## Document excerpt

- - - - - - -

Wednesday, 27 May 2009

Ridiculous and Rude Parents, Unappreciative Brats

Yesterday was Meet-the-Parent Day.

It's hard to believe that such rude and disrespectful parents exist, and it's a double shock when their kids are really nice kids. How could they have such parents?

One stupid mother actually kept stressing on the fact that 'If you are a GOOD teacher, you would ...'

She so GOOD. Come and teach lah!

If she's a GOOD mother, her kid wouldn't be scoring in the 50's range.
If she's a GOOD mother, she wouldn't insult her kids' teachers in front of them.
If she's a GOOD mother, she wouldn't enrol the kids into a neighbourhood school in the first place.
If she's a GOOD mother, she would model GOOD behaviour and GOOD words for her kids.

From my experience, usually kids with parents who despise teachers and make life difficult for teachers don't do well. Reason is simple: the kids no longer have respect for their teachers. Whatever the teacher teaches, it doesn't register because the kids have doubts about their teacher's capability.

If that's not stupidity, I don't know what is.

An idiotic father kept asking stupid questions ie. 'What is my son's compo mark?' when it's supposed to be confidential and I didn't have my marksheet with me, or 'P3's total mark is 300. How about P4, 5 and 6?'

I don't teach P4, 5 and 6, so I DON'T KNOW, ok?

And his retort? "Everything you also don't know don't know."

Then he said,"All SA papers are shared by 5 schools."

I said,"No."

He said,"You DON'T KNOW ah? How many years have you been in this school?"

I maintained that not all SA papers are cluster papers.

Then I decided to ask him to leave. I said with a straight face,"Other parents are waiting."

He ignored what I said and continued with his blabbering.

- - - - - - -

Entries on where items appear:
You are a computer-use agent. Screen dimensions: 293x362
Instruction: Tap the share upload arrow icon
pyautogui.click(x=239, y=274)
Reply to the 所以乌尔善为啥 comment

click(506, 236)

- - - - - - -

## Exercise
Can you duplicate the entire blog post about Meet-the-Parent Day above, word for word?

## Response to the exercise
Wednesday, 27 May 2009

Ridiculous and Rude Parents, Unappreciative Brats

Yesterday was Meet-the-Parent Day.

It's hard to believe that such rude and disrespectful parents exist, and it's a double shock when their kids are really nice kids. How could they have such parents?

One stupid mother actually kept stressing on the fact that 'If you are a GOOD teacher, you would ...'

She so GOOD. Come and teach lah!

If she's a GOOD mother, her kid wouldn't be scoring in the 50's range.
If she's a GOOD mother, she wouldn't insult her kids' teachers in front of them.
If she's a GOOD mother, she wouldn't enrol the kids into a neighbourhood school in the first place.
If she's a GOOD mother, she would model GOOD behaviour and GOOD words for her kids.

From my experience, usually kids with parents who despise teachers and make life difficult for teachers don't do well. Reason is simple: the kids no longer have respect for their teachers. Whatever the teacher teaches, it doesn't register because the kids have doubts about their teacher's capability.

If that's not stupidity, I don't know what is.

An idiotic father kept asking stupid questions ie. 'What is my son's compo mark?' when it's supposed to be confidential and I didn't have my marksheet with me, or 'P3's total mark is 300. How about P4, 5 and 6?'

I don't teach P4, 5 and 6, so I DON'T KNOW, ok?

And his retort? "Everything you also don't know don't know."

Then he said,"All SA papers are shared by 5 schools."

I said,"No."

He said,"You DON'T KNOW ah? How many years have you been in this school?"

I maintained that not all SA papers are cluster papers.

Then I decided to ask him to leave. I said with a straight face,"Other parents are waiting."

He ignored what I said and continued with his blabbering.